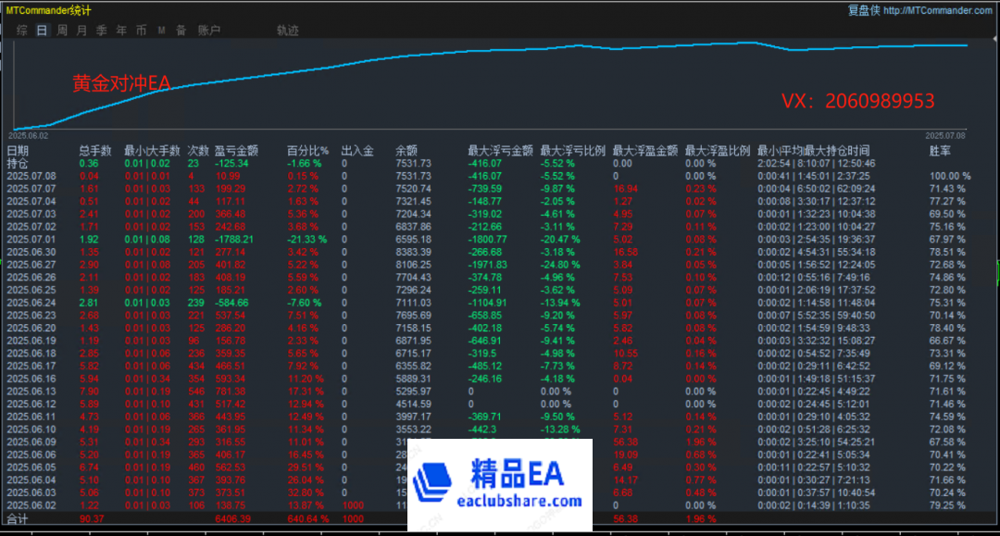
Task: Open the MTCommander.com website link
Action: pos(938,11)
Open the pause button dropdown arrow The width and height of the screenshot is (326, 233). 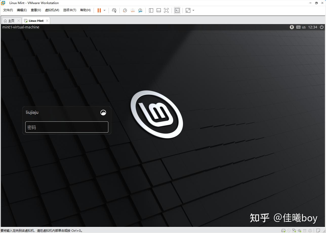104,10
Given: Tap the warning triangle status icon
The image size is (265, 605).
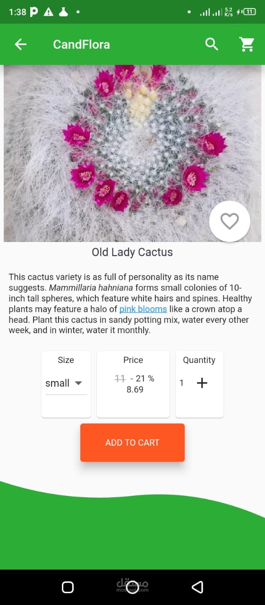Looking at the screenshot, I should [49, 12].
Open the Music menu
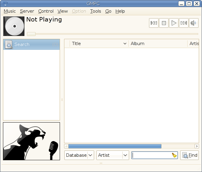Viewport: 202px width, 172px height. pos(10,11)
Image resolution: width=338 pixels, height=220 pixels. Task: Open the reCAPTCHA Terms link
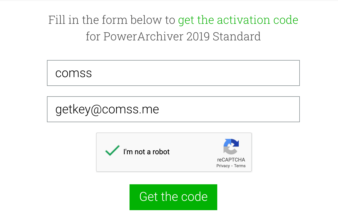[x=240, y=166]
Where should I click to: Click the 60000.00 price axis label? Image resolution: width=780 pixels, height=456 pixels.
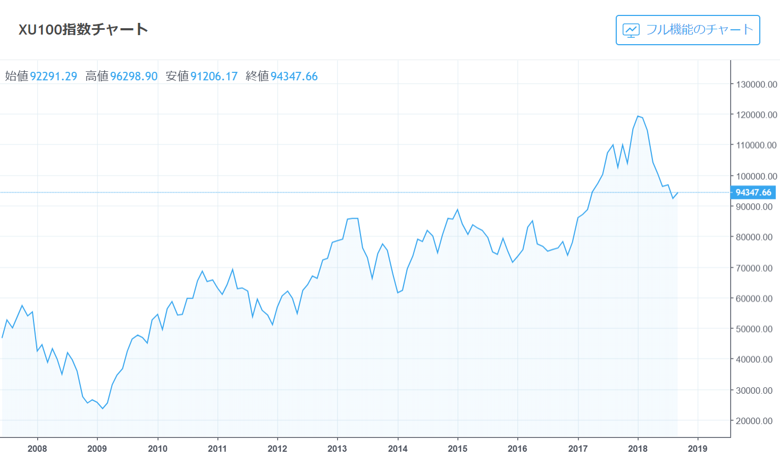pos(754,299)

--

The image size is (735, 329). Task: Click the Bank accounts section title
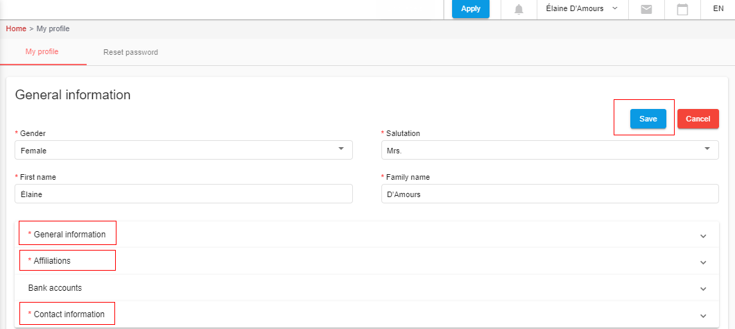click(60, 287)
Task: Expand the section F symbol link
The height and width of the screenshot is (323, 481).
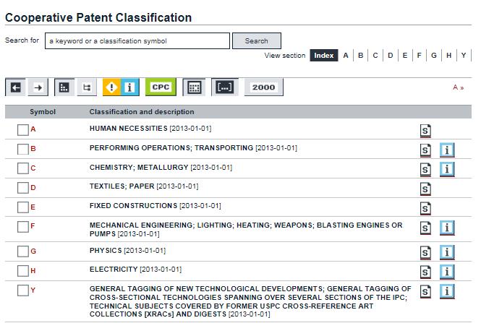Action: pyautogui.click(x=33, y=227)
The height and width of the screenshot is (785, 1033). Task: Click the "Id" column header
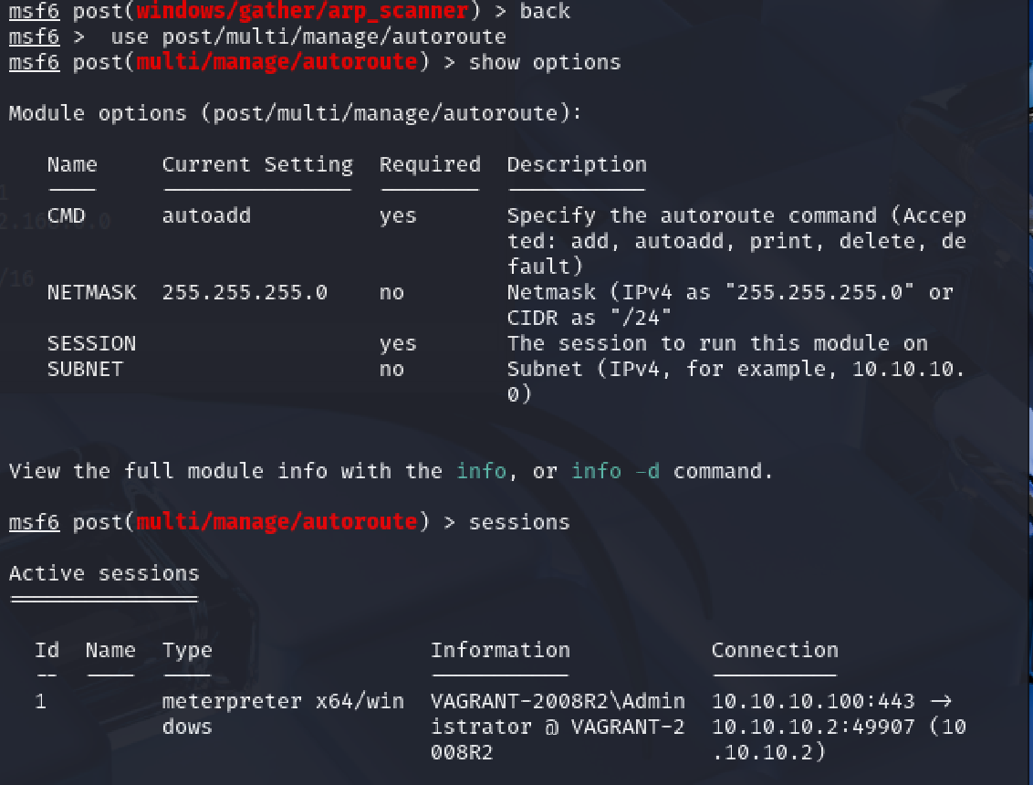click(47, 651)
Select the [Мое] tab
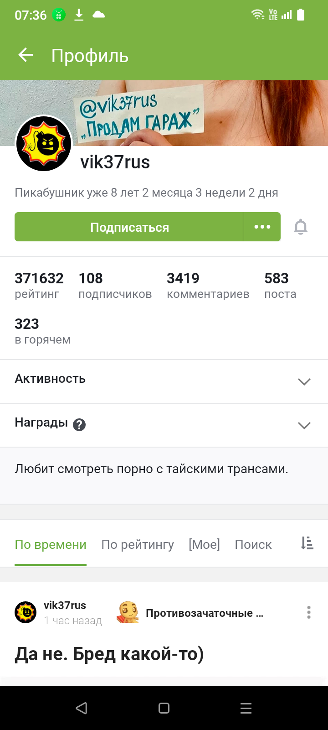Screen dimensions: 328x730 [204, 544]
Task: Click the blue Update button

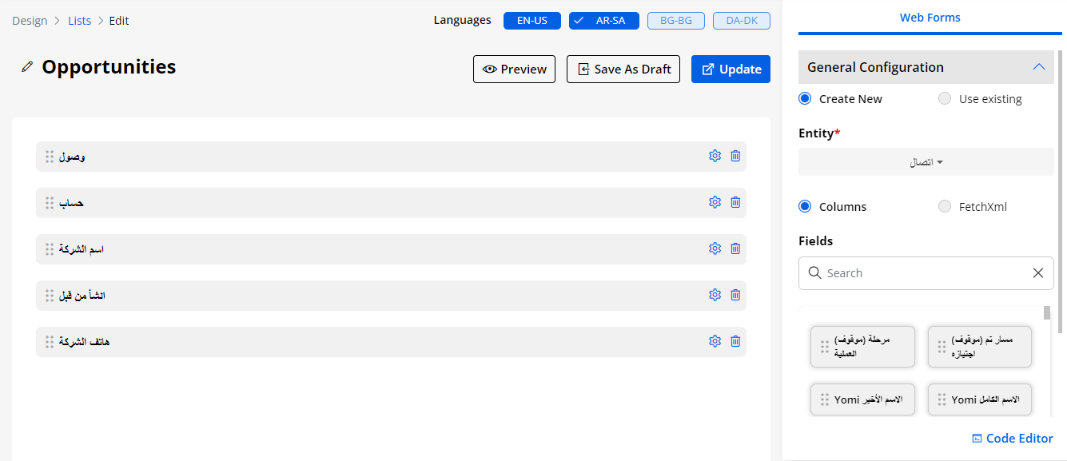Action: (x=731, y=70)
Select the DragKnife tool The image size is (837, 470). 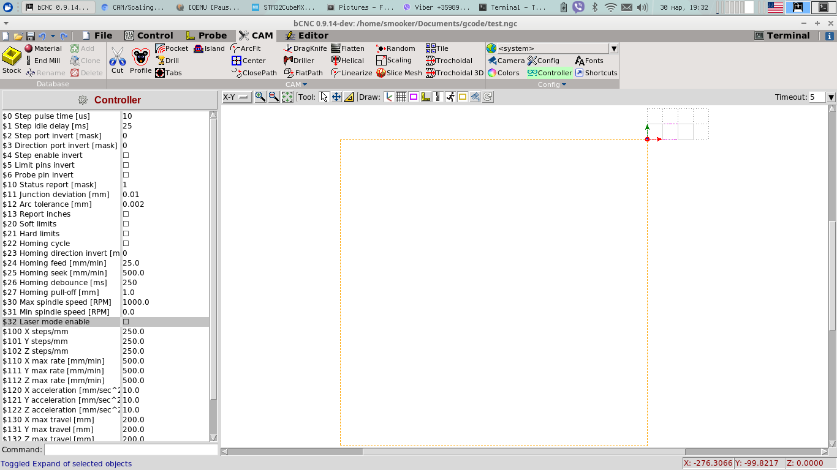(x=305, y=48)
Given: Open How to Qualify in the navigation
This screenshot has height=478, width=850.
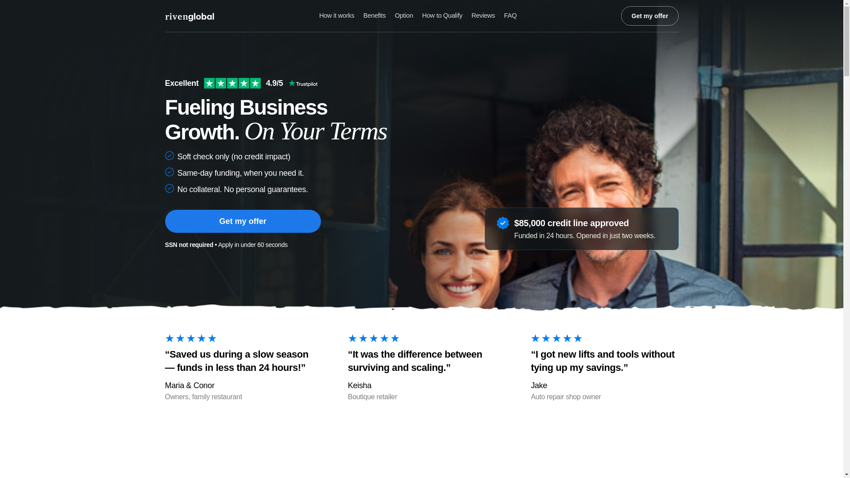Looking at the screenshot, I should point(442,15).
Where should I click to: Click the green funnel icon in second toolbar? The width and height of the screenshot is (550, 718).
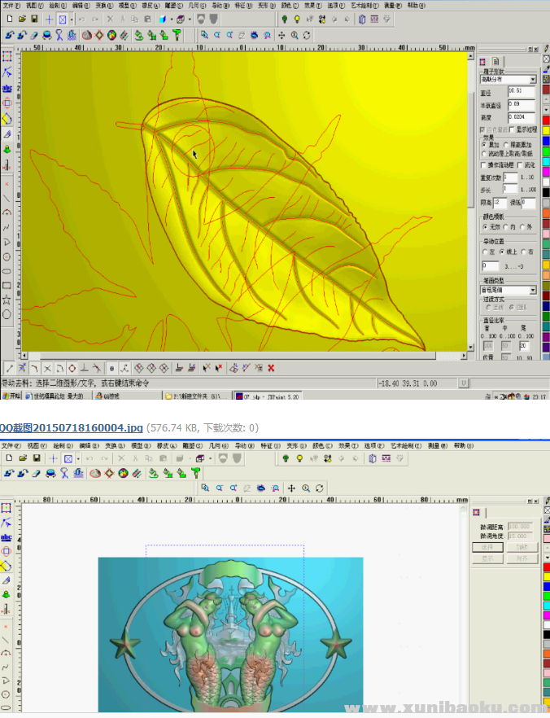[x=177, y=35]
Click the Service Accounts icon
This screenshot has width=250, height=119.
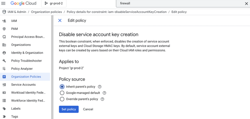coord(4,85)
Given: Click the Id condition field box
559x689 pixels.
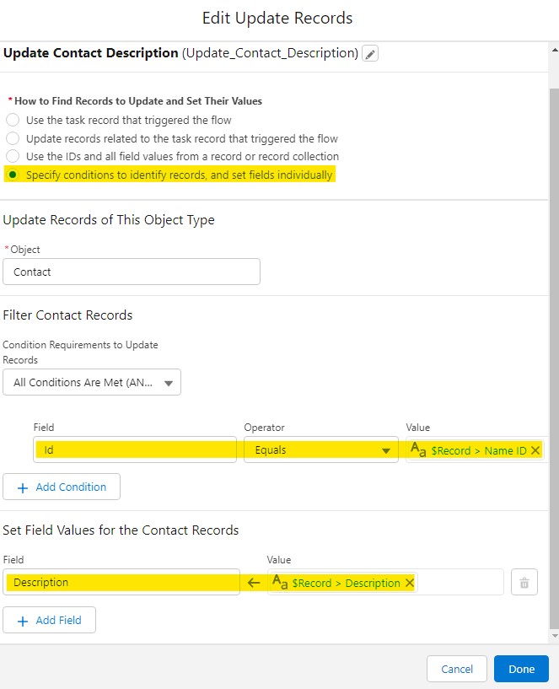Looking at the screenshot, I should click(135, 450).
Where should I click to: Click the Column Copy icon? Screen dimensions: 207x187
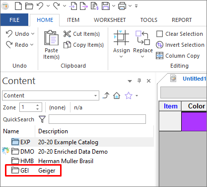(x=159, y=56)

...

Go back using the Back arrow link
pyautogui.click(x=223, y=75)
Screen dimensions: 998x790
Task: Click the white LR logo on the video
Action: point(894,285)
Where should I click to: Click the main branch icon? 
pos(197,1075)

## TASK OBJECTIVE
Wherever "Given" appears in the listing, report the line it is on.

## REPLY TO THE TASK
Given: Tap the warning triangle status icon
Given: Open How to Qualify in the navigation
Given: Click the Id condition field box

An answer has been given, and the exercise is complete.